In diesem Zusammenhang möchte ich dann doch auf zwei Äußerungen der Künstlerin zurückgreifen, die ich ihrer Homepage entnommen habe und die mir als eine Art Schlüssel für das Werk erscheinen. „Den Schwerpunkt meiner Arbeit“, so vermerkt sie, die sich ungeachtet eines Studiums der klassischen Malerei explizit nicht als Malerin bezeichnen möchte, „bildet das Materialexperiment und die Frage nach Identität und ‚Lebensraum‘, basierend auf internationaler Ebene über vier Kontinente.“ Damit ist gewissermaßen eine Art ethnographische Position eingenommen, es geht, so vermerkt die Künstlerin weiter, um eine Untersuchung von „Materialien, Oberflächen, Strukturen im ortsspezifischen Kontext der Gesellschaft. Ich analysiere ihre kulturellen Eigenschaften, Qualitäten, Bedeutungen, Anwendungen. Ich bringe sie in intermedialen Kombinationen in unkonventionelle Zusammenhänge. So generiere ich neue Konstellationen der Dinge unserer Welt.“ Soweit der Versuch einer Selbstpositionierung der Künstlerin.

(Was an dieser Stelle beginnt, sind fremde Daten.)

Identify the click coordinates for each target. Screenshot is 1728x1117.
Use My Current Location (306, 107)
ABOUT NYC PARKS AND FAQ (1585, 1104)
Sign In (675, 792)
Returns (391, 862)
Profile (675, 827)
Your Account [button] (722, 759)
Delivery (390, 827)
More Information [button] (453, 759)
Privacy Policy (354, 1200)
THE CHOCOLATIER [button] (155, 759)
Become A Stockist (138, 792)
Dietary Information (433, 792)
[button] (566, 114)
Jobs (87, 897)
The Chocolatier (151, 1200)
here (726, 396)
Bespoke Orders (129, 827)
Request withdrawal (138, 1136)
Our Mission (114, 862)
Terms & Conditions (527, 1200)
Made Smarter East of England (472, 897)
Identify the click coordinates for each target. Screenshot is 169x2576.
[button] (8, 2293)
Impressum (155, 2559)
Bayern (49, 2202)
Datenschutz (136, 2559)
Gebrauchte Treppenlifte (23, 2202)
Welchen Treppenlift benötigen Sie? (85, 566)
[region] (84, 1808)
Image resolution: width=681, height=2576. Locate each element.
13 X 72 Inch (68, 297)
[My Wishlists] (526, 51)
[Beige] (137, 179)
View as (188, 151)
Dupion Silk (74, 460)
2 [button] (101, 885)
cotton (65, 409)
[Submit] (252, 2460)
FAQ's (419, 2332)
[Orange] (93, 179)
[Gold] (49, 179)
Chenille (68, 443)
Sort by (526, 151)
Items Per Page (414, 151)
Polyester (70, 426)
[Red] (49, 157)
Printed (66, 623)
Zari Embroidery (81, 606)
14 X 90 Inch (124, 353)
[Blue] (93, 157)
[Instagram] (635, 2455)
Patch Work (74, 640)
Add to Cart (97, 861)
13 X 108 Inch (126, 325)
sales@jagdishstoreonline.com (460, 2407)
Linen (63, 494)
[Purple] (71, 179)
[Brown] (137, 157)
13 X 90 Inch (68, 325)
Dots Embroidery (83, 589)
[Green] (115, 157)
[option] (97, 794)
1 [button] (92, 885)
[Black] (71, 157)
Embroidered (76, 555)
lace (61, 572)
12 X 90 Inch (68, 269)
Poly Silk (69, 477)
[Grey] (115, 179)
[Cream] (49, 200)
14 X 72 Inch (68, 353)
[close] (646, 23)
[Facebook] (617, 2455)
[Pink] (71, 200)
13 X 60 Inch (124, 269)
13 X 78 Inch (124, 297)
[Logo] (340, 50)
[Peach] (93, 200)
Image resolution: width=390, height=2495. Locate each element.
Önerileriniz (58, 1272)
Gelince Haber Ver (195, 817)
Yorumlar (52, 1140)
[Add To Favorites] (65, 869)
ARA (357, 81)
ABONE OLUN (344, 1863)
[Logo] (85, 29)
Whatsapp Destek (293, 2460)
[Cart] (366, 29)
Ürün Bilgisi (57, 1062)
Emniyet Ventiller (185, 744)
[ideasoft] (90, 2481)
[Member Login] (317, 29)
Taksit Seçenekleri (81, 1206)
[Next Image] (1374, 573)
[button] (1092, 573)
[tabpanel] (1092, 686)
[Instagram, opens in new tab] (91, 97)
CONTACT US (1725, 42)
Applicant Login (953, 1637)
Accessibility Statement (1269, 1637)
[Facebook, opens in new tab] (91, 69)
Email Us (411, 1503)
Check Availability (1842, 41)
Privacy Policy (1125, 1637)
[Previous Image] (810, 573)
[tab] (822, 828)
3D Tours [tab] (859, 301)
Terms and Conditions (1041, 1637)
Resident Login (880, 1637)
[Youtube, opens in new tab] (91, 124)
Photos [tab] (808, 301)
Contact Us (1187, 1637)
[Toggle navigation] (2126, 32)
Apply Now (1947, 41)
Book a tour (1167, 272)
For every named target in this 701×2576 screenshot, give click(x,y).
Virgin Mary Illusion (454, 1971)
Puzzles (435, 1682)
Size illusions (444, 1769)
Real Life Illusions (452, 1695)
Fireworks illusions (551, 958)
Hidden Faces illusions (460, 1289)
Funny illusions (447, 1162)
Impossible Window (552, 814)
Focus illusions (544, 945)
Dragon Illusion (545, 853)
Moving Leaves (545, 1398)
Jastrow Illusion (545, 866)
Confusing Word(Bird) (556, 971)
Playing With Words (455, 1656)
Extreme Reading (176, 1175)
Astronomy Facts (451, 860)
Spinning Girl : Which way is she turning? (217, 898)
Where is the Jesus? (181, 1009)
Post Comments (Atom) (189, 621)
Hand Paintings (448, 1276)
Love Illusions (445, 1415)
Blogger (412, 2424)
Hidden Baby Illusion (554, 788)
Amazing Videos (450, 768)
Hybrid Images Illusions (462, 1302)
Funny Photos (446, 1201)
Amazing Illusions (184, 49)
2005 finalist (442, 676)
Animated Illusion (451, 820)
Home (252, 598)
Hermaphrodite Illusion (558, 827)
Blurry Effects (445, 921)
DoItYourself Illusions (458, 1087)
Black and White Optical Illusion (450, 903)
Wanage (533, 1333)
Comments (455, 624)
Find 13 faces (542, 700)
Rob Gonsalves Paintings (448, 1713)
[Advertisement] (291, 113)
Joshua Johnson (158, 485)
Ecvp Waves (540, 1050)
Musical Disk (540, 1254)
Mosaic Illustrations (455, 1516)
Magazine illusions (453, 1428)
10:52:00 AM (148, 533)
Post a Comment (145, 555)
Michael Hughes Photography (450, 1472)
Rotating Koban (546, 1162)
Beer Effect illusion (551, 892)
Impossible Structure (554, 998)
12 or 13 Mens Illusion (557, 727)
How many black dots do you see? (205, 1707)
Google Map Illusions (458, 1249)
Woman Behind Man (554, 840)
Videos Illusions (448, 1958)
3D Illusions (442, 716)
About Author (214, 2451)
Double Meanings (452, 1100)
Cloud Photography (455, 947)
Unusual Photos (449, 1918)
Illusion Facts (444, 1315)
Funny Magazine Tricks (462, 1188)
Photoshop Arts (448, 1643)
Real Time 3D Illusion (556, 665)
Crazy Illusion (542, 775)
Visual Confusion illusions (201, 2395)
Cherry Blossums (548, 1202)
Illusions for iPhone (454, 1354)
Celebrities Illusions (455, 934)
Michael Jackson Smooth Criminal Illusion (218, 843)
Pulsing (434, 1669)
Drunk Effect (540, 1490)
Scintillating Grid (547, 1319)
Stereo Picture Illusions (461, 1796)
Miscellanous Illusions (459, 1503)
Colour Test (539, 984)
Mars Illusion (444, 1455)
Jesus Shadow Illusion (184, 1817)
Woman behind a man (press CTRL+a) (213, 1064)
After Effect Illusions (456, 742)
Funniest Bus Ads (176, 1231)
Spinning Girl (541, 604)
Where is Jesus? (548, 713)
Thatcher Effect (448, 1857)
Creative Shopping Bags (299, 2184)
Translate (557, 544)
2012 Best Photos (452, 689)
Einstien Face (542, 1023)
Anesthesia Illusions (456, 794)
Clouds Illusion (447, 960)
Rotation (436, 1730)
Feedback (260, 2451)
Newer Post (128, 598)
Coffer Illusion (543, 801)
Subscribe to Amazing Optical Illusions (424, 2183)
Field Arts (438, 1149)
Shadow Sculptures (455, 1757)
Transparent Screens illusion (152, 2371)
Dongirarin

Man kann dahinter durchaus ein ethnographisches Programm, und hier kommen ihre Reiseerfahrungen zur Geltung, bis hin zur Erforschung des Menschen und seiner Kulturen als ‚Gesamtkunstwerk‘ erkennen. Mir ist ein weiterer Aspekt aufgefallen, mit dem sich vielleicht das künstlerisch-ethnographische Verfahren, wenn man es denn auf diese Formel bringen mag, beschreiben lässt: Es geht jenseits gesellschaftlicher Zumutungen um eine Öffnung ästhetischer Erfahrungen, bei der naturgebundene, mystische und pantheistische Dimensionen nicht ausgrenzt werden.

Mit meinen Überlegungen habe ich Sie jetzt hoffentlich nicht zu sehr beeinflusst oder gar ihren Blick manipuliert und wünsche Ihnen eine möglichst unvoreingenommene, kontemplative Betrachtung der Exponate mit vielen Anregungen – viel Vergnügen.